MANGAS

Le samouraï et l'employé de bureau

La même dialectique se répercute dans la production destinée aux hommes, écartelée entre des univers extraordinaires et la banalité du quotidien. À ce titre, l'une des figures emblématiques de la bande dessinée masculine est Golgo 13 (2006, éd. or. 1969). Créé par Takao Saito, le personnage de Golgo 13 est le héros de la série éponyme, dont la publication se poursuit encore aujourd'hui au Japon, plus de trente-cinq ans après sa création, totalisant plusieurs dizaines de milliers de pages. Tueur à gages au professionnalisme légendaire, mais aux motivations obscures, Golgo 13 s'acquitte de ses missions sans trahir la moindre émotion, manifestant une force et une intelligence hors du commun. Parmi les autres incarnations de l'homo japonicus – pour reprendre le titre de l'ouvrage de Muriel Jolivet (éd.
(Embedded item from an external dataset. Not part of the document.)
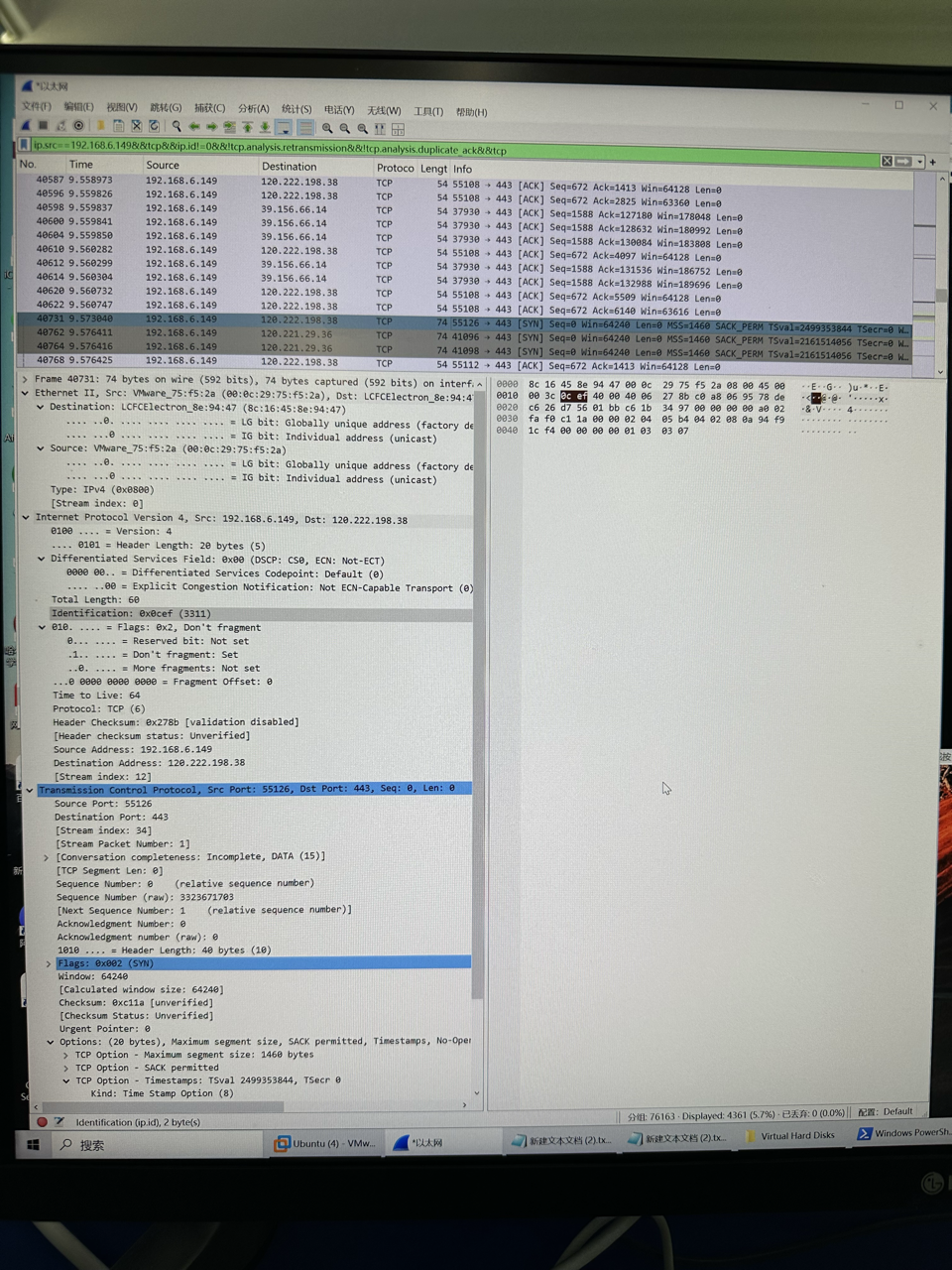Image resolution: width=952 pixels, height=1270 pixels.
Task: Open the 分析(A) menu
Action: click(253, 108)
Philippe Picquier, 2000), désignant l'identité masculine japonaise et les représentations fantasmées qu'elle suscite – présentes dans la bande dessinée pour adultes, signalons également le héros de la série Lone Wolf and Cub de Kazuo Koike et Gōseki Kojima (2003, éd. or. Kozure Okami, 1970), assassin taciturne accompagné de son fils en bas âge, ou les samouraïs qui peuplent les récits du vétéran Hiroshi Hirata, magnifiant le destin souvent tragique d'individus demeurant inébranlables, acculés au sacrifice afin de rester fidèle à leur code d'honneur.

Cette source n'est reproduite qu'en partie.